- _DOCUMENT EXCERPT_:
El Castillo de la Inmaculada Concepción proved to be a formidable obstacle for the British. Situated on a hill, its walls were four feet thick and fourteen feet high. Bastions rested on each corner of the castle and the Spanish flag flew above a fifty-foot keep. A ditch enclosed it. Timber was cleared around its perimeter providing a field of vision for defenders. It was commanded by Don Juan de Ayssa and garrisoned by a force of twenty cannons, twelve swivels, a mortar, and 149 armed defenders (half of which were regulars and the rest a collection of unprofessional fighters). In order to proceed up the San Juan River, the British needed to take control of this fortress. Unfortunately for them, de Ayssa had been notified of their advance from the Spaniard who escaped the assault on Platalorma. The Spanish were ready. In preparation for a siege, de Ayssa hoarded freshwater, stockpiled food, brought in cattle from the fields, and sent two messengers, accompanied by his wife, away to Granada to get help.

- _WRITTEN TASK_:
Extend the account of the British advance on the Castillo de la Inmaculada Concepción, picking up right after its final sentence.

- _COLLECTED MATERIAL_:
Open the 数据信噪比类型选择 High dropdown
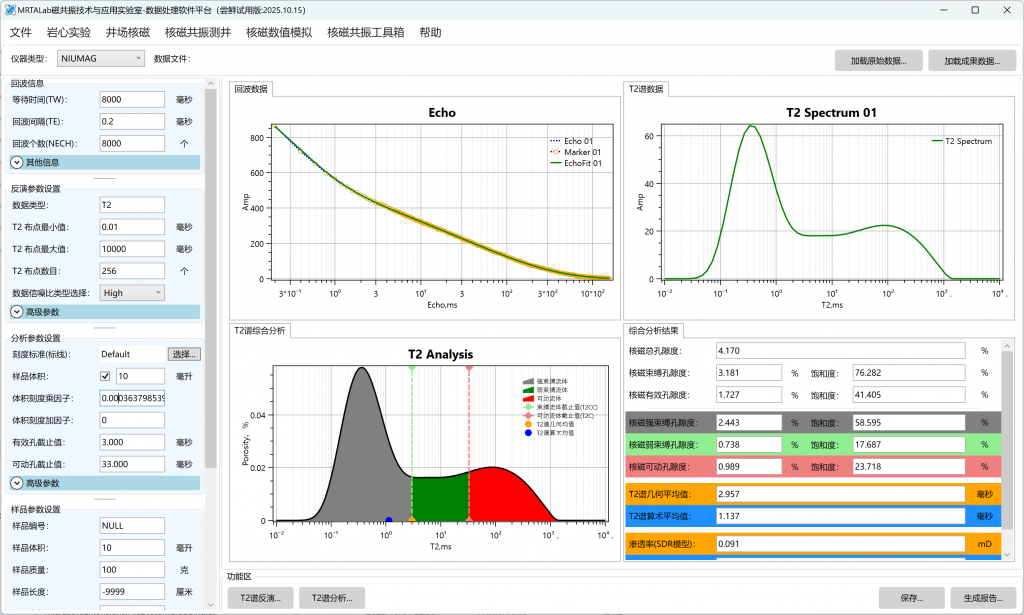The height and width of the screenshot is (615, 1024). coord(131,293)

- _RESPONSE FOR THIS EXERCISE_:
On April 11, British troops made camp along a bend in the river, hidden from view a few miles below the fort. Four 4-pounders accompanied them. Late at night on April 12, cannon were placed on a ridge overlooking the fort. On the morning of April 13, British bombardment of the castle began, commencing the siege which lasted much longer than the British had expected or wanted. Despite their superior numbers, they did not easily conquer the Spanish castle. Throughout the entire siege, ammunition for the artillery was constantly in short supply. Boats bearing supplies and ammunition capsized in the river, losing much-needed provisions. Sometimes British resupply ships would go up the wrong river and fail to deliver their cargo on time. At one point a Spanish sally, armed with machetes, engaged in fierce hand-to-hand combat against British bayonets.
Ever since the siege started, rain poured down on the attackers almost every day. Tempests were a common occurrence in the region. The British camp became muddy and miserable. Soldiers fell ill from malaria, dysentery, and typhoid fever. In an attempt to bring down the wall, a mine was dug at the foot of the hill. It was for naught; after seventeen yards they hit rock and the mine was abandoned. Eventually, after sixteen days, the castle surrendered. The Spaniards had run out of water, ammunition, and space to put their wounded.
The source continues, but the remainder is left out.